Group Task Assignments
Group 1: Infrastructure mapping and IPHS gap analysis
- Calculate the exact SC/PHC/CHC shortfall in Sonpur using IPHS plains and hilly norms
- Prepare a table showing current vs required facilities by taluka
- Identify which infrastructure gap is most actionable within 12 months
Competencies: CM16.1, CM16.4
Group 2: Epidemiological situation analysis and priority-setting
- Map Sonpur's disease burden using the data provided (IMR, cause-specific neonatal mortality, SAM prevalence)
- Apply a priority-setting matrix (burden × feasibility × cost-effectiveness) to rank the top 3 problems
- Identify 2 additional data sources Dr. Nair should collect to strengthen the situation analysis
Competencies: CM16.2, CM16.5
Group 3: Health economics — SAM management options
- Perform a cost-minimisation/CEA comparison of NRC vs CMAM for SAM
- Calculate total year-1 cost of each option and cost per child treated
- Recommend one option with justification including equity and sustainability considerations
Competencies: CM16.5
Group 4: Logframe construction for neonatal mortality intervention
- Draft a 4×4 Logframe for reducing neonatal mortality in Sonpur by 20% in 12 months
- Populate all 4 rows (Goal, Purpose, Outputs, Activities) and 3 columns (Summary, OVI, MOV)
- Identify 3 key assumptions in the 4th column
Competencies: CM16.3
Group 5: M&E framework and Ayushman Bharat programme linkage
- Design a 3-level M&E framework (output/outcome/impact indicators) for the neonatal mortality programme
- Explain how HWCs and PM-JAY serve different functions in Sonpur's plan
- Argue the equity case for differential allocation to tribal sub-districts using NHP 2017 targets
Competencies: CM16.4, CM16.5
Learning Issues
Research these questions and bring your findings to the discussion.

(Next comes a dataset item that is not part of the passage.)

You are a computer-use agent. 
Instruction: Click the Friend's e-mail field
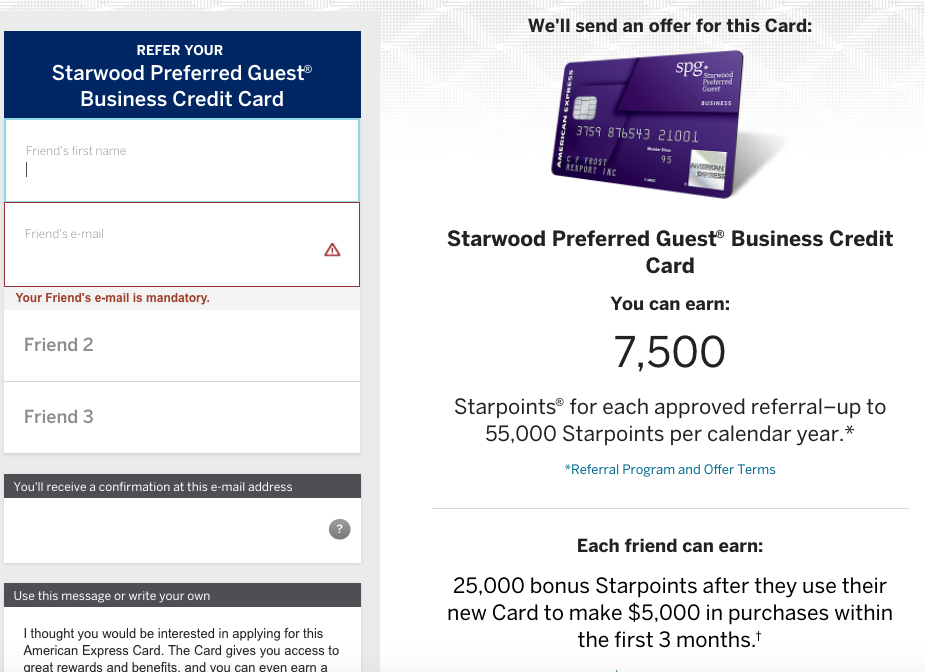182,245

- [CM16.1] What is Park's definition of health planning, and what are the four core principles (feasibility, equity, effectiveness, efficiency) that govern a health plan? How does each principle constrain the planner's choices?
- [CM16.2] Describe all six phases of the health planning cycle. At which phase do district PIPs under NHM fit? What happens when planning is conducted without a rigorous situation analysis?
- [CM16.3] Compare and contrast the Gantt chart, PERT/CPM, and Logframe as planning and management tools. For which type of programme is each best suited? How does the PDSA cycle differ from Logframe in purpose and application?
- [CM16.4] Trace the evolution of India's National Health Policies (NHP 1983, NHP 2002, NHP 2017). What new commitments did NHP 2017 make on public health expenditure, OOP reduction, and UHC? How do Ayushman Bharat's two pillars operationalise these commitments?
- [CM16.5] Define cost-effectiveness analysis, cost-benefit analysis, cost-utility analysis, and cost-minimisation analysis. For each, state: (i) the unit of outcome measurement, (ii) a health sector example, and (iii) one limitation. What is India's current OOP expenditure as a percentage of THE, and what is the NHP 2017 target?